● Problem statement
Please find every line in the entries below that contains the string "tree", and copy it.

● Data for this exercise
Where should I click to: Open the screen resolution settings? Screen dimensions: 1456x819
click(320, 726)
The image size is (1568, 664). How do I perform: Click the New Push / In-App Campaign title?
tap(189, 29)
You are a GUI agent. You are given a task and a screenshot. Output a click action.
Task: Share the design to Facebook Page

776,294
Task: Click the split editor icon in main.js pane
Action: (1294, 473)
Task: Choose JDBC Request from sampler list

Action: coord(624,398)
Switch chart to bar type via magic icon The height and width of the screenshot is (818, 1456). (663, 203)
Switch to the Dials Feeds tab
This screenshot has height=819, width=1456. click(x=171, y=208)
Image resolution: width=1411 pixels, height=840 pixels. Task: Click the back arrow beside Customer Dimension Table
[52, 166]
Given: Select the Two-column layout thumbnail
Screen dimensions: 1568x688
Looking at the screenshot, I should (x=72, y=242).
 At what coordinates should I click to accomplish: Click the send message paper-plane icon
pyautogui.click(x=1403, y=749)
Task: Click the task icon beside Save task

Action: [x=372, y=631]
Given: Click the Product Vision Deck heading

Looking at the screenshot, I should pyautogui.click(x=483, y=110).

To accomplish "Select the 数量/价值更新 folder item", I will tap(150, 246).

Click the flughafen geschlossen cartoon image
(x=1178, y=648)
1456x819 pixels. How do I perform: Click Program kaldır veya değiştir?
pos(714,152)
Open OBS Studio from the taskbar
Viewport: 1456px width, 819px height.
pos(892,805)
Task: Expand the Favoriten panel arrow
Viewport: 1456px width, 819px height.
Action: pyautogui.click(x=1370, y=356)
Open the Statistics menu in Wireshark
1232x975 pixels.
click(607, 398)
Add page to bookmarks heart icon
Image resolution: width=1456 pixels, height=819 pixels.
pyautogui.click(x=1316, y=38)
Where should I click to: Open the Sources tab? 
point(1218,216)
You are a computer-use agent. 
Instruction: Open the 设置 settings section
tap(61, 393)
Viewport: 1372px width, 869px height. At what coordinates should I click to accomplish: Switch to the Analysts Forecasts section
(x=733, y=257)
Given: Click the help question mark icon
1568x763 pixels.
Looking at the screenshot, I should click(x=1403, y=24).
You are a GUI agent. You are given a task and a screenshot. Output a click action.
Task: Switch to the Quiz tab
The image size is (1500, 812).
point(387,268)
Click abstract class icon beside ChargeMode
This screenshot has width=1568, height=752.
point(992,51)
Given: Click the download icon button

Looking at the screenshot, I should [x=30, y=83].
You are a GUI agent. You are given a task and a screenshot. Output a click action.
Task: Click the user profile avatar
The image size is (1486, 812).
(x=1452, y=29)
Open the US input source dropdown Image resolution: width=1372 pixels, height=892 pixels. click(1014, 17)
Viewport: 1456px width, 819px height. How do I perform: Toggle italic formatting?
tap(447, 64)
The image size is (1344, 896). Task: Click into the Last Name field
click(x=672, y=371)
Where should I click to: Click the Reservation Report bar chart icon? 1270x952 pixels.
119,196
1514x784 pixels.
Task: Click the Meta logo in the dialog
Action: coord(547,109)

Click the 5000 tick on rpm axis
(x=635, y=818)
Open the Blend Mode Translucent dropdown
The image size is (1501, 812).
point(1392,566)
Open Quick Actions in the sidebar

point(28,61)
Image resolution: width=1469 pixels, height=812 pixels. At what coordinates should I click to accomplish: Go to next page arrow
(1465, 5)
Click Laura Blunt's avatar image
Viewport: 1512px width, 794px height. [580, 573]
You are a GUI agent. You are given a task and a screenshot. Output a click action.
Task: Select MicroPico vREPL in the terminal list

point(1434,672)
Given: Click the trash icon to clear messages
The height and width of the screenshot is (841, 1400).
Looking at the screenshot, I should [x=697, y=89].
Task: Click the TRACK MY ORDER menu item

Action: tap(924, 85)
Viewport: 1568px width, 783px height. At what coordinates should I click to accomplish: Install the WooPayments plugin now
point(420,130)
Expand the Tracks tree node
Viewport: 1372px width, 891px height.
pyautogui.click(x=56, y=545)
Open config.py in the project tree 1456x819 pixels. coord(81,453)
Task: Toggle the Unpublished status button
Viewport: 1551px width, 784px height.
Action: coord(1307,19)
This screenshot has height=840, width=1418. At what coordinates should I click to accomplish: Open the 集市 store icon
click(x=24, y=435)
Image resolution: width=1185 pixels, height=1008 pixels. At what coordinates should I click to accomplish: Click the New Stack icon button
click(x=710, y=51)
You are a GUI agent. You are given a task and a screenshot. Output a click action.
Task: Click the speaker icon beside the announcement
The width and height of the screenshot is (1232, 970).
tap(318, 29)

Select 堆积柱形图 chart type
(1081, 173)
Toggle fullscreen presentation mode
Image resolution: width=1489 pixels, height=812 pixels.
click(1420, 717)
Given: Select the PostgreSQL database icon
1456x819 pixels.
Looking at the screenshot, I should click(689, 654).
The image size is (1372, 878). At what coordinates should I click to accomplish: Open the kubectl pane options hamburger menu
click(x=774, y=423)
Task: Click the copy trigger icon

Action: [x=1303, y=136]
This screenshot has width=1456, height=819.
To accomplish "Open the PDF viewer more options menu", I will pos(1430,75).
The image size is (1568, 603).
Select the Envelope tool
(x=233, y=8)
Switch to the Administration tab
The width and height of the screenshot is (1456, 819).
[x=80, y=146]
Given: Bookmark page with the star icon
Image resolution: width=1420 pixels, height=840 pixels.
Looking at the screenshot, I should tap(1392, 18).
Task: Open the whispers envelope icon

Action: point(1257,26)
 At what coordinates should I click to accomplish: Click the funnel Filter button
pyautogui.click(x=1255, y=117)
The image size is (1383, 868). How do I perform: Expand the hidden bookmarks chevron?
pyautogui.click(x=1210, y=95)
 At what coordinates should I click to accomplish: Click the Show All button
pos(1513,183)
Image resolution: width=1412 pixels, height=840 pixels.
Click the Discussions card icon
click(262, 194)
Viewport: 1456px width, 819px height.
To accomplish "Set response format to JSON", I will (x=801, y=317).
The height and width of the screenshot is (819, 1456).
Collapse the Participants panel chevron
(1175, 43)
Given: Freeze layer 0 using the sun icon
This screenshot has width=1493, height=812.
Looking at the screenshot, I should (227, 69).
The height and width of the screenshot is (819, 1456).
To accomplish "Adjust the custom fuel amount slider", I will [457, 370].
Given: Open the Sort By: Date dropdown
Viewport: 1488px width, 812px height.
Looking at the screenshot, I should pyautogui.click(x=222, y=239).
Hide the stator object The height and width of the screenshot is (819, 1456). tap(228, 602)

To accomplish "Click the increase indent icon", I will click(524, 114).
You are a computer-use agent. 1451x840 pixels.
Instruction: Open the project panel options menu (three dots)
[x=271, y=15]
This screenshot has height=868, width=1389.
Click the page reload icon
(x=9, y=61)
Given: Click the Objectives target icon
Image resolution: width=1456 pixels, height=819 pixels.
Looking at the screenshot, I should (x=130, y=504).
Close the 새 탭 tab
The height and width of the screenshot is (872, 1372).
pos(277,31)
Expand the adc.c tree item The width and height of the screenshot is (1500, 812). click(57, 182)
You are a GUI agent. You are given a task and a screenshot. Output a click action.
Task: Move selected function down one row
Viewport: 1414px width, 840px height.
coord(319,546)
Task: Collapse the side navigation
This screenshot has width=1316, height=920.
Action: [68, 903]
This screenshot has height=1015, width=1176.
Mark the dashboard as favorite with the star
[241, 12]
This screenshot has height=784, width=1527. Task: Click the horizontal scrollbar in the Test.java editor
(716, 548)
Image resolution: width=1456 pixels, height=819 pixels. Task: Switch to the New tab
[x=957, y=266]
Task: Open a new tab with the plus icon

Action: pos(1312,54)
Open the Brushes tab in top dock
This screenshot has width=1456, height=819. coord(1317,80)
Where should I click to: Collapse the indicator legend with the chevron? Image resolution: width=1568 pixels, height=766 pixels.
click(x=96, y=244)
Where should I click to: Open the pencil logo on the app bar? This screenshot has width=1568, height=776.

● Output of the exercise
Expand the Tracks tree node
Open config.py in the project tree 1456x819 pixels. coord(81,453)
Expand the adc.c tree item The width and height of the screenshot is (1500, 812). click(57, 182)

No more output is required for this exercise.